The French are outraged at what they consider to be humiliating treatment of DSK by the American legal system. “Innocent until proven guilty” plays out differently here in France, where perp walks and ubiquitous pictures of defendants in handcuffs n’existent pas. What frightens me is that, according to a poll conducted last week, 57% of French people believe he is an innocent victim of a plot.
Here’s my two centimes’ worth:
It’s deeply frightening to me that the French were so quick to jump to DSK’s defense, especially considering the man’s reputation. A known womanizer, he was investigated for abuse of power in 2008 following an affair with a subordinate at the IMF. Another woman has finally decided to press charges against him for attempted rape in 2002. According to a number of articles that have interviewed IMF insiders, it was an unspoken rule not to leave him alone with women. The whole IMF is the sort of place where, according to the International Herald Tribune, “Some women avoid wearing skirts.
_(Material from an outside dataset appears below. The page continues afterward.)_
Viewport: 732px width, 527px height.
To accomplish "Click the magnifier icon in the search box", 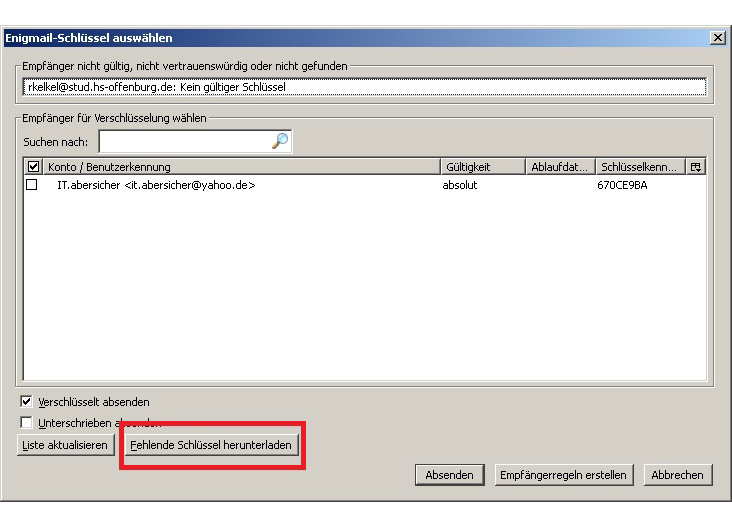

Others trade whispered tips about overly forward bosses.”
Pardon my French, but, are you fucking kidding me? Here we are in the 21st century, and yet powerful men—some of the most powerful men in the world!—still get away with sexual harassment and abuse, every single day.
To jump to DSK’s defense is to permit, even promote violence against women and a culture of harassment and disrespect. In this as in nearly every case of rape in human history, popular opinion condones men’s behavior and instead blames the female victim for her misfortune.
In a column titled “The impunity of the strong” in yesterday’s IHT, Katha Pollitt said it better than I ever could:
It took a powerless outsider in a foreign country—the housekeeper had no idea that DSK, as one of the world’s most powerful men, was entitled to make violent use of her body—to take action. Now DSK’s defense attorney is saying the sex, if it took place, was consensual. Because nothing is more likely than that a housekeeper—a Muslim widow in a head scarf, no less—will leap at the chance to fellate a 62-year-old hotel guest who springs naked out of the bathroom. [...] Powerful men molest with impunity, enabled by friends, wives, political cronies, a servile press and a culture deeply hostile to women. Tell me again how feminism’s job is over.
One final note, completely beside the point:
As the head of an immensely powerful international organization ostensibly dedicated to reducing global poverty, I find it tactless that DSK was staying in a $3,00o-per-night hotel in the first place.
I read an editorial in a French paper that blamed the whole scandal on America’s rampant francophobia. To that, I roll my eyes and say: Yeah right, France—your military strength, superior capitalism, and fabulous customer service are so very threatening to us that we just had to take it out on your potential Socialist presidential candidate. Now will you please pass the ketchup for my Freedom Fries?